Invest For The Future Without Wall Street
You can be forgiven if you've lost faith in the stock market. While over long periods of time, the stock market has historically provided results that could potentially grow your wealth better than any other type of investment, there may be some fundamental differences in the economy that make those results different in the future. Also, after the recession, many investors have the impression that volatility has increased. Individual investors get the impression that the odds are stacked against them, in favor of high-frequency trading and large, institutional investors.
Ninety years from now we may look back on the twenty-first century and see a booming global economy that has expanded into more developing nations, or we may see a world that from a capitalistic growth perspective has past its peak. That, in combination with disdain for Wall Street, may be the threat that is fueling the public's avoidance of the stock market.
The returns for which the stock market is famous came as a result of investing in an economy with room to grow, so for those only concerned about growth potential, the solution may just be a matter of broadening a profile far beyond the shores of the United States. For those preferring to avoid the sock market, developing an investing plan that's likely going to help you save for the future is going to be difficult.

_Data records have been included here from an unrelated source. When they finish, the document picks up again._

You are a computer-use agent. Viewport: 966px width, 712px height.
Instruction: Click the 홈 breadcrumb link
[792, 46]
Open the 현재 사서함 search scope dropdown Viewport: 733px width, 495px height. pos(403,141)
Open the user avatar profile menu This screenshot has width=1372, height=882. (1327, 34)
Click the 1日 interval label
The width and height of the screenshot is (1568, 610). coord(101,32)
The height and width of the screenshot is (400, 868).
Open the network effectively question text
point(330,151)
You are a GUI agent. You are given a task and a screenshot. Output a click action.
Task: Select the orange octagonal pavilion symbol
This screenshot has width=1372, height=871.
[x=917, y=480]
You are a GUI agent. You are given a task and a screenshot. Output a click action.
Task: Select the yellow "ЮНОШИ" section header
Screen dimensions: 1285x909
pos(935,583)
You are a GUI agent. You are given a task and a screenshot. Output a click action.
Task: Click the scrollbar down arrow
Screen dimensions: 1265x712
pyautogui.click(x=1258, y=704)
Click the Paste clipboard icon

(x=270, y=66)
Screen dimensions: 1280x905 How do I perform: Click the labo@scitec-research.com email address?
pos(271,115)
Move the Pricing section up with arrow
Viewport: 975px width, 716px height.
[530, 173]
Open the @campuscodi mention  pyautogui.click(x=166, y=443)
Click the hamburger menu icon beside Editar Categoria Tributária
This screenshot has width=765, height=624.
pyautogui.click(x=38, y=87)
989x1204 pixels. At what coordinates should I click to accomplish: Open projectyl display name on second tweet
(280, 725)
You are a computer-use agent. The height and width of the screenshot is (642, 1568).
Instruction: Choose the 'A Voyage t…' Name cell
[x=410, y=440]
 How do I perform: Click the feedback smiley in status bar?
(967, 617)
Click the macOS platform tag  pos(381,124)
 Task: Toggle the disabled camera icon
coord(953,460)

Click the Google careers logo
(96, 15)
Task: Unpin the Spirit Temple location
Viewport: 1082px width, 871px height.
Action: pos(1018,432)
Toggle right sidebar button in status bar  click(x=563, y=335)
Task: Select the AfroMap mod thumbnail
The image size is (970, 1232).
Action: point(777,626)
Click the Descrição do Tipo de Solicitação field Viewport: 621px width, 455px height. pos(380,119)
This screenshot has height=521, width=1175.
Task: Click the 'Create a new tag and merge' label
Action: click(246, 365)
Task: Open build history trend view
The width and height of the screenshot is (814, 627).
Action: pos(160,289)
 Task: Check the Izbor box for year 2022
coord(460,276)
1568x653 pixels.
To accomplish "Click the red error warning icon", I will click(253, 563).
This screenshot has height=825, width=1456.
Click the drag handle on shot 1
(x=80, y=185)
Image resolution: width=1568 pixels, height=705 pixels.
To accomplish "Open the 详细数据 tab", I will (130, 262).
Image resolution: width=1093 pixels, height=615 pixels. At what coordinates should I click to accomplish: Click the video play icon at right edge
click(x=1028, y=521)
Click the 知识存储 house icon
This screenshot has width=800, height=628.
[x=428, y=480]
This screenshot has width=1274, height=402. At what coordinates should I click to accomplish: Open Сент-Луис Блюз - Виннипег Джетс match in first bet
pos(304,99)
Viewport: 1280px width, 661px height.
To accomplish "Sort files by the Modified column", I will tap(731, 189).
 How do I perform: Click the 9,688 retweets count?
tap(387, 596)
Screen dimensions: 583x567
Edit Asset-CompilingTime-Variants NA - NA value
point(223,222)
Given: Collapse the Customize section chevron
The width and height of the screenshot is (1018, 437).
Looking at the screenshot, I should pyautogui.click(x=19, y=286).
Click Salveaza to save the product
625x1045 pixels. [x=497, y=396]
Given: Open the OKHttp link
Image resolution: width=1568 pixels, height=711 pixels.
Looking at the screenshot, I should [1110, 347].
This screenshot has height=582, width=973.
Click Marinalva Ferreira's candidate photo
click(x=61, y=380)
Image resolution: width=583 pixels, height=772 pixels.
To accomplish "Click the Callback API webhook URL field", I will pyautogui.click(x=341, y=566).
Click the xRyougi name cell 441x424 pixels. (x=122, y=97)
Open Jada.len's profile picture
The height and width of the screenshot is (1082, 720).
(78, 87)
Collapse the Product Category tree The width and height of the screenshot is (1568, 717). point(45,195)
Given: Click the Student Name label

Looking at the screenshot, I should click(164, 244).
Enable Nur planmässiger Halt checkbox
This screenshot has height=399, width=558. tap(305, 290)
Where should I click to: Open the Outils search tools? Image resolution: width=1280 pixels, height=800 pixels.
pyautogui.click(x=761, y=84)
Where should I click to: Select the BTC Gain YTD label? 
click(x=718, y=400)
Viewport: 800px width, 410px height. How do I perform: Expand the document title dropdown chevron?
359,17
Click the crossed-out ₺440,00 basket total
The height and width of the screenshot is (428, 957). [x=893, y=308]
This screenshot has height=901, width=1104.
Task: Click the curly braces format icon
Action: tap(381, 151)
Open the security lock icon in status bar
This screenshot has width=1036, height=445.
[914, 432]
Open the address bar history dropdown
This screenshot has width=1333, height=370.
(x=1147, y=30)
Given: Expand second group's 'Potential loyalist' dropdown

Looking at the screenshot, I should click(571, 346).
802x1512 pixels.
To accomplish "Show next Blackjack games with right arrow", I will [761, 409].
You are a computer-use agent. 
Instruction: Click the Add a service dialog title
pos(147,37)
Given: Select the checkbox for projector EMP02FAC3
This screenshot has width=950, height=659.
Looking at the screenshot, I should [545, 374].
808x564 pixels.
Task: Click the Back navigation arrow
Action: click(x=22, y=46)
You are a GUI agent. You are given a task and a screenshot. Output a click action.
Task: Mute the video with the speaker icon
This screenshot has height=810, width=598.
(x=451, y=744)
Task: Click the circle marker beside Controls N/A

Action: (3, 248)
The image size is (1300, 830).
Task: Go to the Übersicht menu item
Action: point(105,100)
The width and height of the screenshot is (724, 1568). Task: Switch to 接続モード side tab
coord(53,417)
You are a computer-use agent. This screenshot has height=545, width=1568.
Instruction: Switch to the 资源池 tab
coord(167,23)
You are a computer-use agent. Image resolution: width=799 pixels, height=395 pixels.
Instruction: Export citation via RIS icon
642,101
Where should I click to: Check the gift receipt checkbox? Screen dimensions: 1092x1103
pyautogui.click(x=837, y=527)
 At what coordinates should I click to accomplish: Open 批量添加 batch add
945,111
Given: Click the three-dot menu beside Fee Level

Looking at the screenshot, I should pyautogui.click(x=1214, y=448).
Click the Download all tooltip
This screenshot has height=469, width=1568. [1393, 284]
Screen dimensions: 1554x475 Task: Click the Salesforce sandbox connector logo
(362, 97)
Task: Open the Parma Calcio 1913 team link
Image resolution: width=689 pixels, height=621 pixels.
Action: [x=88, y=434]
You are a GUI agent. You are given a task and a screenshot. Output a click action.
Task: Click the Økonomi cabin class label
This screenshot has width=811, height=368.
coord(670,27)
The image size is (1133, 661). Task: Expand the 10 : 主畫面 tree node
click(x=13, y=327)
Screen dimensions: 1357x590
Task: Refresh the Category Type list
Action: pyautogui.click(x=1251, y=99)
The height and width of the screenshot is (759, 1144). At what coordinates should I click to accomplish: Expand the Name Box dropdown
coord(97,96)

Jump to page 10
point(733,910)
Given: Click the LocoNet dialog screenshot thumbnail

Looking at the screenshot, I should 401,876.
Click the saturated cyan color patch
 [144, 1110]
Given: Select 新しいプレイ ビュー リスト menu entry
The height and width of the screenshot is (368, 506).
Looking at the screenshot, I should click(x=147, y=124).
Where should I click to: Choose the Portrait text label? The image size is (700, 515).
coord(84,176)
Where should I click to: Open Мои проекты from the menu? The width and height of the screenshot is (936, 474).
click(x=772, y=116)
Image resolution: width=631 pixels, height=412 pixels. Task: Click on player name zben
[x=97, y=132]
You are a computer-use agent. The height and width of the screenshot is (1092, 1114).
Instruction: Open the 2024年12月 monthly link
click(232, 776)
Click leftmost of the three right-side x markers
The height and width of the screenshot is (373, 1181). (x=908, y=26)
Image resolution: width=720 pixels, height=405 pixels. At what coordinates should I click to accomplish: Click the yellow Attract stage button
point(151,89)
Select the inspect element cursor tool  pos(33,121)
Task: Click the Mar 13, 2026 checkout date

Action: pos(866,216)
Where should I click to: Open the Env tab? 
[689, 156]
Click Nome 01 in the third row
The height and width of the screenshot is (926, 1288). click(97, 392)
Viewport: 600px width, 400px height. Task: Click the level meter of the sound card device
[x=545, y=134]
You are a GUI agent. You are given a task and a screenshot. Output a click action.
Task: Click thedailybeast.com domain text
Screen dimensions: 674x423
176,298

Ron Lieber, a money-focused columnist with the New York Times whom I've mentioned here often, assembled a financial plan for investors who are completely fed up with the stock market. It's a plan that, as much as possible, avoids not only investing in the stock market but working with companies that trade on the stock market. I wrote about mutual insurance companies and how they might offer a benefit to policyholders over public companies, and that same structure exists for investment companies. Evan from My Journey to Millions pointed out that Vanguard is the investment equivalent of a mutual insurance company. Vanguard is not traded on the stock market, it is owned by its mutual funds, and therefore by all the investors in its mutual funds. The company's profits are used to return dividends to its investors and to lower management fees.When owners and investors are the same, companies can't take advantage of one group to benefit another. That's the benefit in theory, but whether it is true in actuality is something that would need to be studied. Regardless, it may give investors a better feeling about the company with which they are investing. For that reason, Lieber recommends investing with Vanguard, USAA, or TIAA-CREF. Vanguard and USAA also offer ordinary retail banking as well, so you can replace your for-profit, fee-raising Wells Fargo or Bank of America with these customer-owned companies for a Wall Street-free banking experience.